Sunday, December 9, 2012

The Incredible Melting Man (1977)



          A laughably silly horror movie, The Incredible Melting Man delivers exactly what the title promises—a grotesque character melts throughout the movie. Yes, this one’s about a monster who becomes less formidable with each passing scene. Or at least that’s the logical implication. To make the movie work, the filmmakers fudge the premise by giving the monster superhuman endurance, so he never loses any of his strength until the very last scene. Most beings run out of gas if they burn through too many calories, but somehow the "melting man" retains his vigor even as his body is disappearing. As such, the underlying notion of The Incredible Melting Man is so astoundingly stupid it’s impossible to take a single frame of the picture seriously. But then again, even though the movie is basically competent in its execution, every other aspect of the storyline is just as astoundingly stupid. The picture begins with U.S. astronauts in outer space, where they’re bombarded with radiation from a solar flare. Returning to earth, all of the astronauts die except Steve West (Alex Rebar), who wakes up in a hospital and discovers that he’s become the sludgy shuffler of the title. Cue murderous rampage.
          The movie is dominated by the work of make-up master Rick Baker, who later won multiple Oscars (beginning with his prize for 1982’s An American Werewolf in London); in addition to creating the grotesque applications for the title character, whose organs and skin drip and ooze in loving close-ups, Baker made props including a realistic-looking disembodied head. Yet it’s a measure of the picture’s schlocky nature that the head is featured in not one but two slow-motion angles as it drifts down a lazy river—the money shot involves the head tumbling over a waterfall and then cracking open when it hits a rock at the base of the water, a geyser of crimson shooting forth. Perhaps offering a nod to The Incredible Shrinking Man (1957), writer-director William Sachs follows his narrative all the way to a depressing ending, so the movie has a certain kind of bummer integrity, but, still, it’s hard to heap too much praise on a dull gorefest about a glop of goo. (Available as part of the MGM Limited Collection on Amazon.com)

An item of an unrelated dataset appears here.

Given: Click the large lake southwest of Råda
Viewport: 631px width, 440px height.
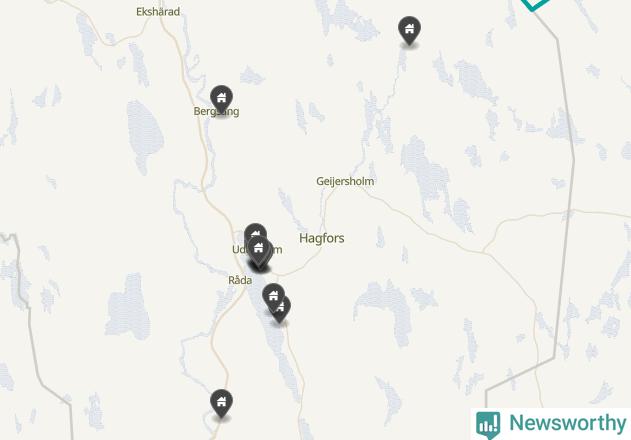Looking at the screenshot, I should click(128, 307).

The Incredible Melting Man: LAME

4 comments:

  1. Let's not forget Jonathan Demme's cameo as a dopey victim wandering in a dark house alone!

    ReplyDelete
  2. I believe the story is that writer/director, William Sachs, originally conceived the film as a parody of horror films, but got convinced halfway through shooting to make it a straight film... thus we get comedically absurd moments mixed in a dark, serious-toned film.

    ReplyDelete
  3. I see this movie as little more than a remake of Monster a-Go Go. It's hard to say which one is worse.